Moving Forward at ALA Midwinter
Upbeat outlook and new releases keep the show floor buzzing
By Michael Rogers -- Library Journal, 2/15/2007
The show floor of the American Library Association (ALA) Midwinter Meeting in sumptuous Seattle (January 26–29) was the standard wonderland of screen-laden booths ranging from monstrous to mousy. Librarians seemingly have grown accustomed to major vendor acquisitions. The recent buyouts of SirsiDynix and Endeavor Information by private-equity firms (and the latter's merging into ExLibris) and Cambridge Information Group's (CIG) pending ProQuest purchase, which in the past might have caused alarm among customers and even fellow vendors, were met with an upbeat attitude by those traversing the automation marketplace's shifting landscape. The Seattle affair didn't bring word of any significant releases or deals, with many vendors gearing up for major announcements at this summer's ALA annual in Washington, DC. Nonetheless, there were enough cool gadgets and upgrades to existing releases to keep things interesting. Here are a few that are noteworthy.
Additional coverage of ALA releases will appear in the March 1 InfoTech.
Library lit retrospective
H.W. Wilson brandished both new products and updates. The most exciting is a tool for librarians themselves, Library Literature & Information Science Retrospective: 1905–1983. The database includes the full text (plus PDFs) of hundreds of periodicals including LJ and the company's own defunct Wilson Library Bulletin, indexing from Library Work (1905–11), along with complete books, book chapters, library school theses, citations, and book reviews. Wilson also is releasing the sixth print edition of Famous First Facts, with 1000 new entries (7500 total), revised existing listings, and new sidebars and illustrations.
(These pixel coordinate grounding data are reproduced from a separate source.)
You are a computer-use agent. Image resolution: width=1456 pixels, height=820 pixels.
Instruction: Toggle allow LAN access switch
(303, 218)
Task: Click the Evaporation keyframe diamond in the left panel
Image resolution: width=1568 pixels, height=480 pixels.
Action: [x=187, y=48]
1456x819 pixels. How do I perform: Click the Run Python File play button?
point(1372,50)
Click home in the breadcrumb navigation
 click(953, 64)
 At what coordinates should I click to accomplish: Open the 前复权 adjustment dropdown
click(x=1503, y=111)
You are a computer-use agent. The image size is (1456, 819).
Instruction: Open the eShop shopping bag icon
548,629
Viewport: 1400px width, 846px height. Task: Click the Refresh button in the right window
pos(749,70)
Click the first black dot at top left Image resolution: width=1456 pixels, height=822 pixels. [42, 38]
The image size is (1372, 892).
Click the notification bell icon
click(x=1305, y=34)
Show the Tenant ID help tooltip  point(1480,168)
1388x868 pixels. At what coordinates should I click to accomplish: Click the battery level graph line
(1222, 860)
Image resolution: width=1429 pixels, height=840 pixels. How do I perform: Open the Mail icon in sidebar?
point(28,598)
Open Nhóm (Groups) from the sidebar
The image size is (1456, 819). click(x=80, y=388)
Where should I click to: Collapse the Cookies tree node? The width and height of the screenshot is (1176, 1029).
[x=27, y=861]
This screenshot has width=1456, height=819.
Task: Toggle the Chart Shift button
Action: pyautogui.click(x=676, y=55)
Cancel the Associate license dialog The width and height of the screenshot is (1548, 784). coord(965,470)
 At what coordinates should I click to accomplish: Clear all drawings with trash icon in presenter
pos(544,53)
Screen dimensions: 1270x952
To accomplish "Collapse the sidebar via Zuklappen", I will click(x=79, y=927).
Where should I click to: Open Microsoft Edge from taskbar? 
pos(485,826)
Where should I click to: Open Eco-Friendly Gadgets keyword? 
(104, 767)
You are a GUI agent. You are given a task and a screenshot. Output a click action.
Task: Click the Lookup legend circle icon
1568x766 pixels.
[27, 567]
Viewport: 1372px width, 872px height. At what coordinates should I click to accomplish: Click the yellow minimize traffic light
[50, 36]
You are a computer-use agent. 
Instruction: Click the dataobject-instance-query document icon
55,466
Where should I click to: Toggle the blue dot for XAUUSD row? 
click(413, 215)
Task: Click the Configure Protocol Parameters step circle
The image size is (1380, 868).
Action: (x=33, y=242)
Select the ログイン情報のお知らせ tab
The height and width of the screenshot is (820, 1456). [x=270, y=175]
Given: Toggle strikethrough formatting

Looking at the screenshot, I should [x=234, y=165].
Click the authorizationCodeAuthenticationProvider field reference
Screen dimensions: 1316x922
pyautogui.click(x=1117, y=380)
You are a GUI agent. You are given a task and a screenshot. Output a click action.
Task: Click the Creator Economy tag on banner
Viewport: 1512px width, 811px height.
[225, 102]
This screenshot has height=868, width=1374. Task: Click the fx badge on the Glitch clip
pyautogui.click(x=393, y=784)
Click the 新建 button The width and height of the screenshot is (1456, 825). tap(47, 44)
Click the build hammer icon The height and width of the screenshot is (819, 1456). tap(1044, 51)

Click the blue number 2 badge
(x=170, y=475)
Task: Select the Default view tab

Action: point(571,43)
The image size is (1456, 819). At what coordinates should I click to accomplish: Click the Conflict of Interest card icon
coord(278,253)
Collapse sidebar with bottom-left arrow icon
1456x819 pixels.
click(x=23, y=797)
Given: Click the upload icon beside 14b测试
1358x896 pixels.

Lastly, the company has expanded its already plentiful Art Museum Image Gallery to the tune of 62,000 additional images for a total of more than 155,000 rights-cleared illustrations. Wilson told LJ that the database is not just fine art materials but includes a large collection of World War II poster art and more. WilsonWeb also has been tweaked with new enhancements like Chicago/Turabian style added to MLA and APA formats for creating bibliographic citations, the power to email PDF page images as attachments, and a new layout for easier navigation.
ProQuest Civil War Era
With the CIG sale, ProQuest has landed squarely on its feet and continues to crank out products at a rapid pace. Additional releases include the spring debut of ProQuest Civil War Era, a primary source database of newspapers and activist publications, among them 2000 pamphlets representing the perspectives of government officials, clergy, social reformers, and other top opinion leaders, drawn from the personal libraries of then Supreme Court Chief Justice Salmon P. Chase and New Hampshire Senator John P. Hale.
The eight newspaper sources represent the perspectives of the North (Boston Herald, New York Herald), South (Richmond Dispatch, Charleston Mercury), Mississippi Valley and border states (Kentucky Daily Journal, Memphis Daily Appeal), and other regions. Additionally, the company has added the New York Amsterdam News and Pittsburgh Courier, two of the nation's leading African American tabloids, to its Historical Newspapers project.